Astronomers worldwide have found a planet the size of Neptune, denser than steel, whose composition could be the result of giant planetary collisions
TOI-1853b is almost twice the mass of other planets of a similar size, and its density is incredibly high. Meaning it contains more rocks than expected for a planet of that size.
Researchers, led by Luca Naponiello from the University of Rome Tor Vergata and the University of Bristol, propose, in their recent Nature study, that these characteristics are likely due to past planetary collisions.
These huge impacts/planetary collisions will have stripped away lighter gases and water, leaving behind a predominantly rocky composition.
Senior Research Associate and co-author Dr Phil Carter from Bristol’s School of Physics explained: “We have strong evidence for highly energetic collisions between planetary bodies in our solar system, such as the existence of Earth’s Moon, and good evidence from a small number of exoplanets.
“We know that there is a huge diversity of planets in exoplanetary systems.”

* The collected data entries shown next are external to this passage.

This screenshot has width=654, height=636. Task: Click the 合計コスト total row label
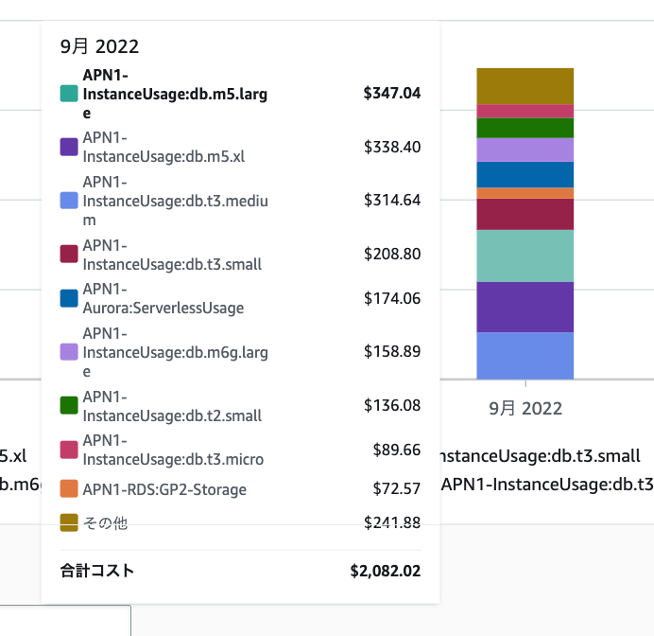tap(97, 571)
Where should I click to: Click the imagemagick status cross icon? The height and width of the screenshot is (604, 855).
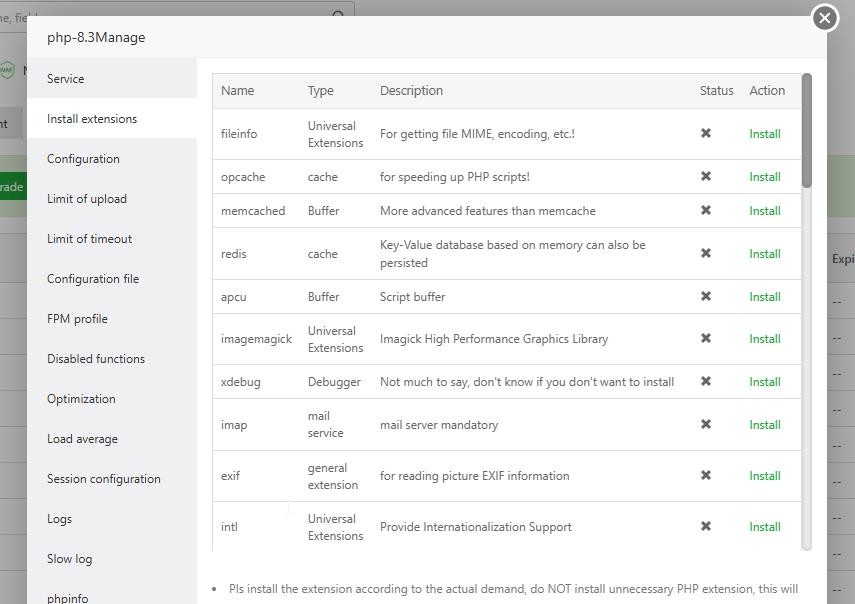click(x=706, y=338)
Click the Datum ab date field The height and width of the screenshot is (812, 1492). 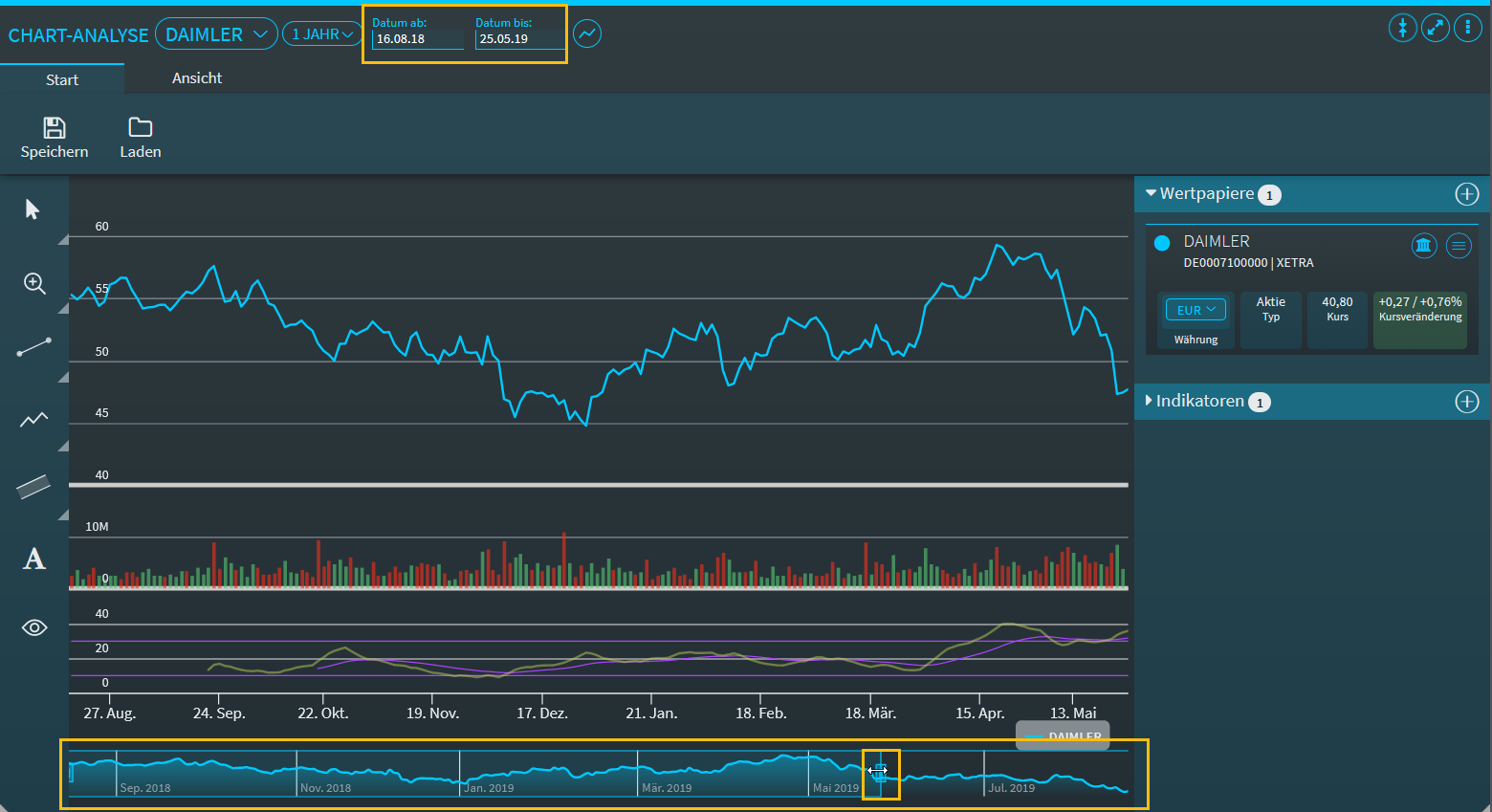418,39
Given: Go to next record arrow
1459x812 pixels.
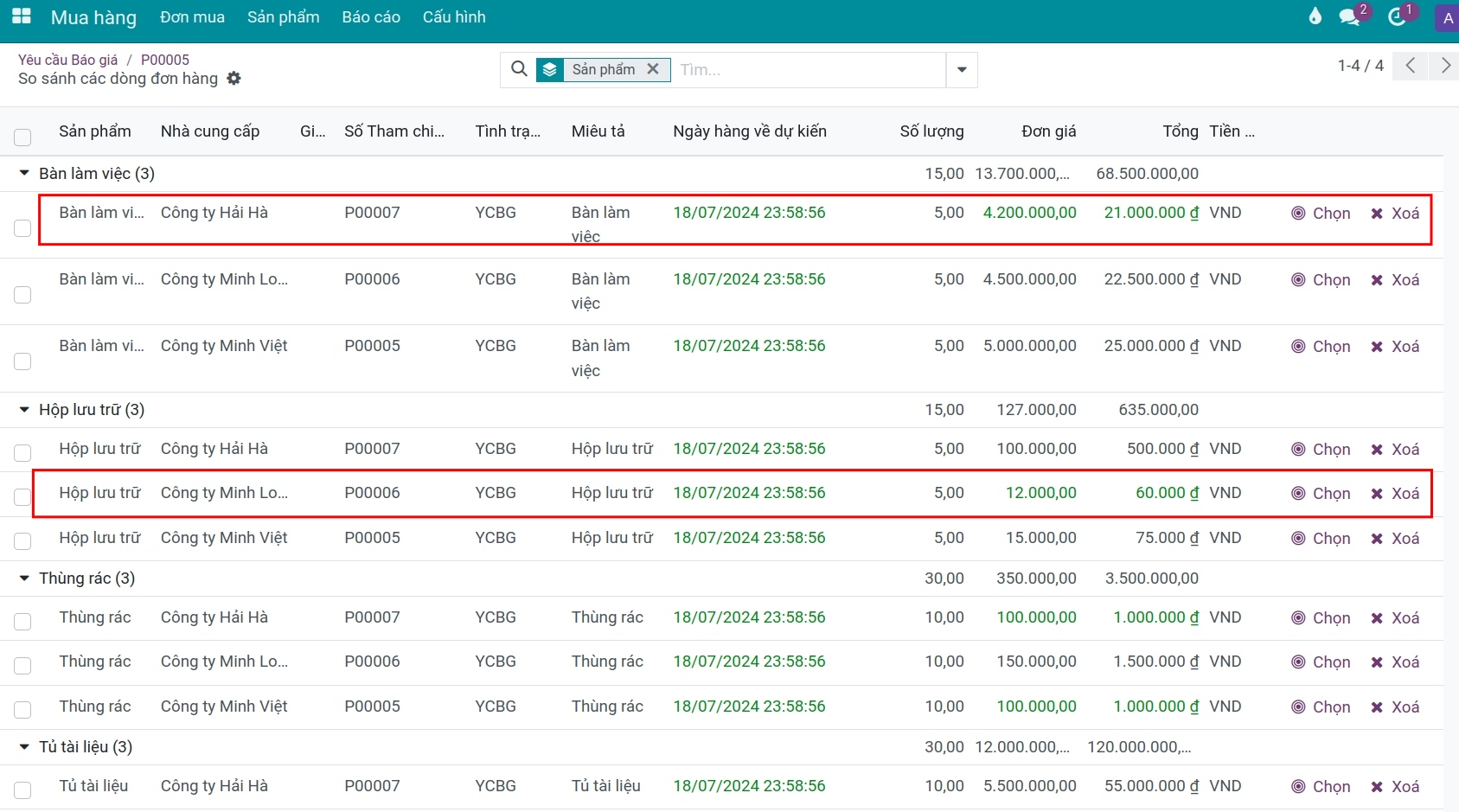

“Our contribution to the study was to model extreme giant impacts that could potentially remove the lighter atmosphere and water/ice from the original larger planet in order to produce the extreme density measured.”
Secrets of massive impacts
Their research indicates that TOI-1853b’s formation likely required a starting planet with a lot of water and a violent collision at speeds exceeding 75 km/s.
The findings of this planet add to the growing evidence that huge collisions are common in forming planets across the galaxy. This discovery links theories about planet formation in our solar system with how exoplanets form. This discovery also offers fresh insights into the formation and evolution of planetary systems.
Postgraduate student and co-author Jingyao Dou said: “Our work shows that this can happen if the planet experienced extremely energetic planet-planet collisions during its formation.”
“These collisions stripped away some of the lighter atmosphere and water, leaving a substantially rock-enriched, high-density planet.”
“These collisions stripped away some of the lighter atmosphere and water, leaving a substantially rock-enriched, high-density planet.”
Unlocking the mysteries of TOI-1853b and planetary collisions
The team intends to conduct thorough follow-up observations of TOI-1853b to identify any residual atmosphere and examine its composition.
Associate Professor and co-author Dr Zoë Leinhardt concluded that previously extreme giant impacts had not been investigated as they were not something that they were expecting to happen. Work still needs to be done to enhance the material models underlying simulations.
The simulations were conducted utilising the computing resources provided by the Advanced Computing Research Centre at the University of Bristol. Funders include the Science and Technology Facilities Council (STFC) and China Scholarship Council.